== Extracted records

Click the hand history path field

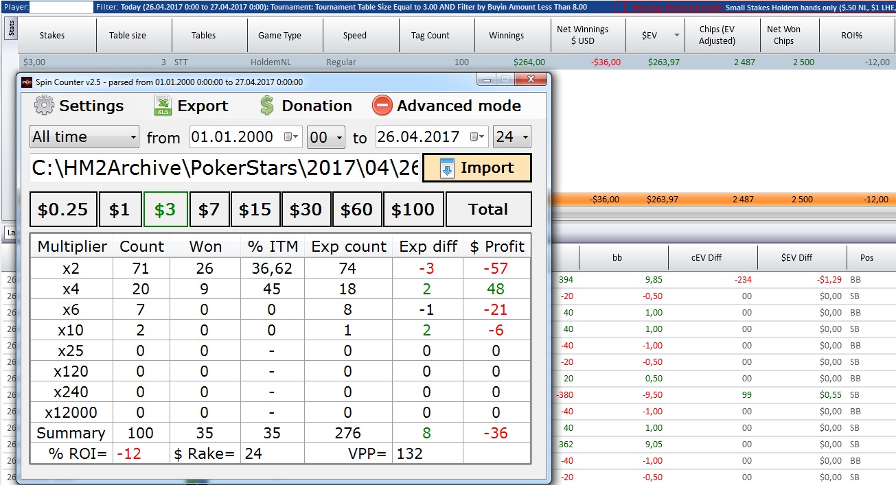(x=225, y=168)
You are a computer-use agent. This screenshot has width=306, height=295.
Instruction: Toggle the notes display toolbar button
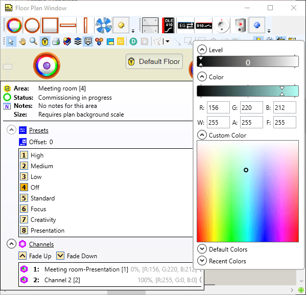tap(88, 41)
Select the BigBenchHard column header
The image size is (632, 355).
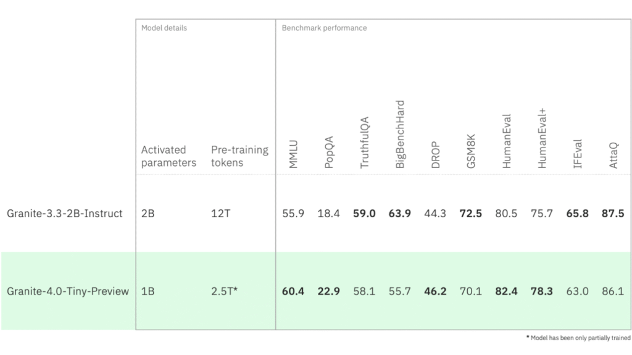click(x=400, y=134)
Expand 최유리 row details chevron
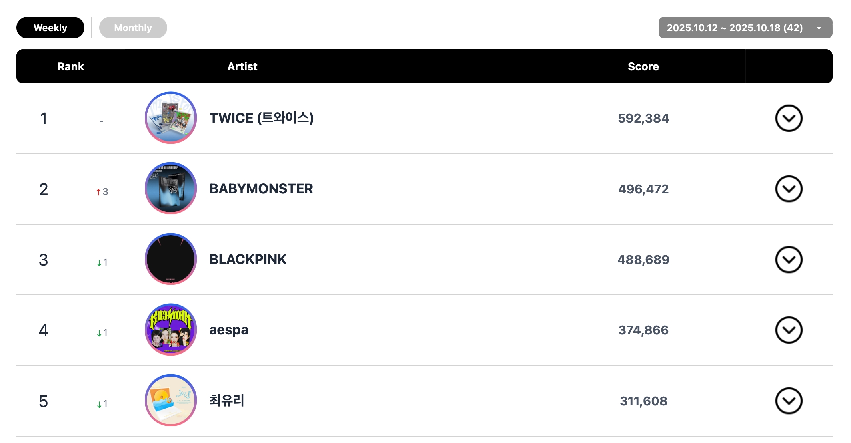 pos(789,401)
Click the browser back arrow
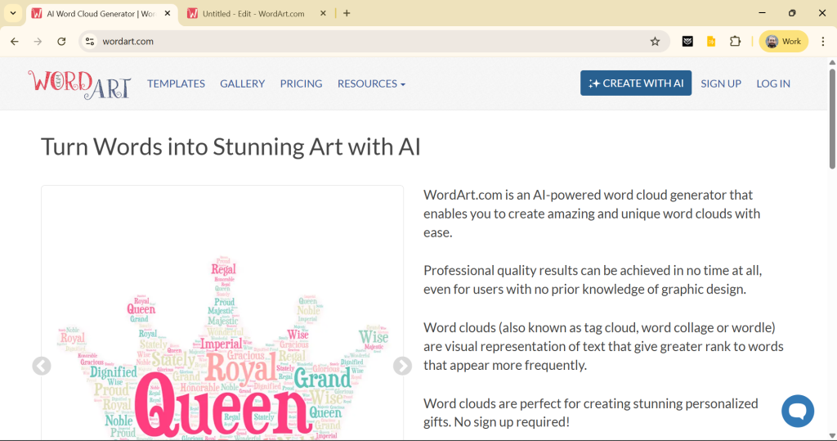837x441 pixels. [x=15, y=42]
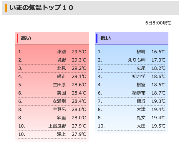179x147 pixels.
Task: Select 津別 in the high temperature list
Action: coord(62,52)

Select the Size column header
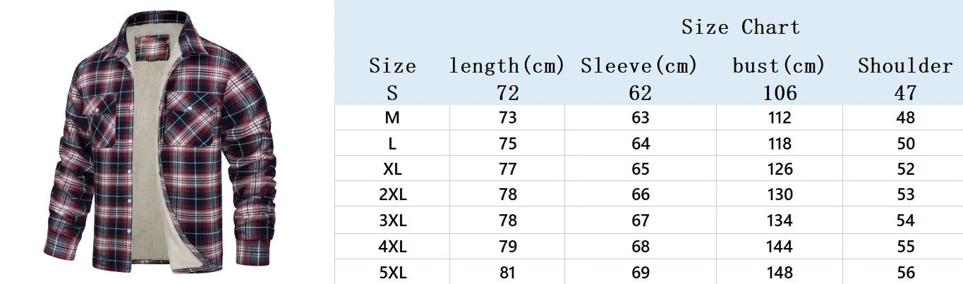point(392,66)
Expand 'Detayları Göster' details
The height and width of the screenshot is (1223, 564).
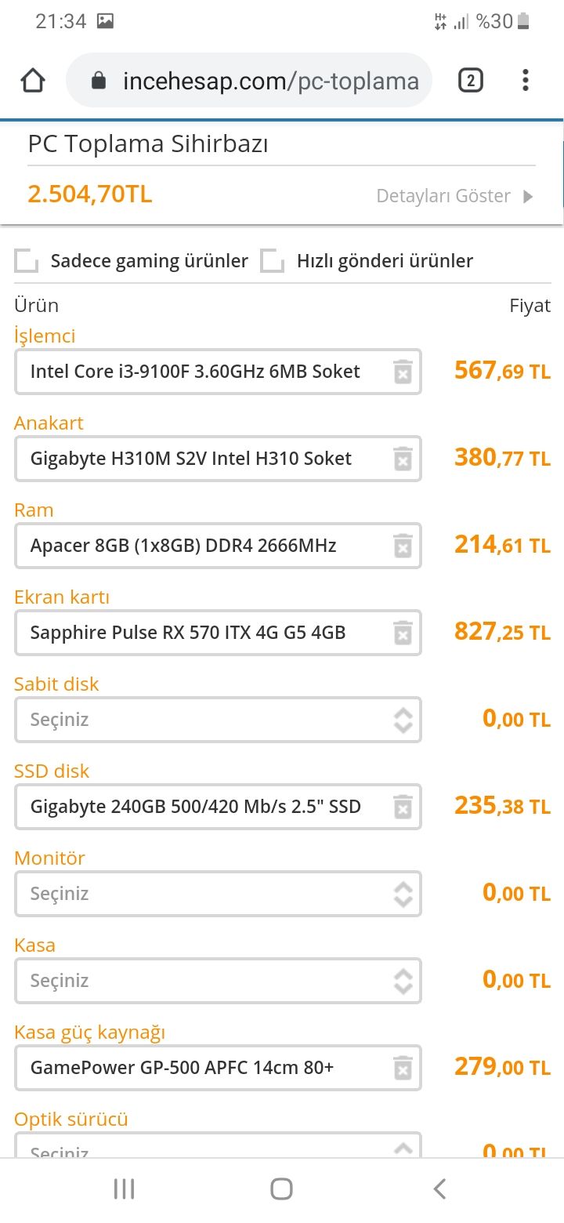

====

* _Action item_:
Above are the records. Identify each line that contains the word "width".

* _Solution to this exercise_:
You are a computer-use agent. This screenshot has width=306, height=295.
The height and width of the screenshot is (1223, 564).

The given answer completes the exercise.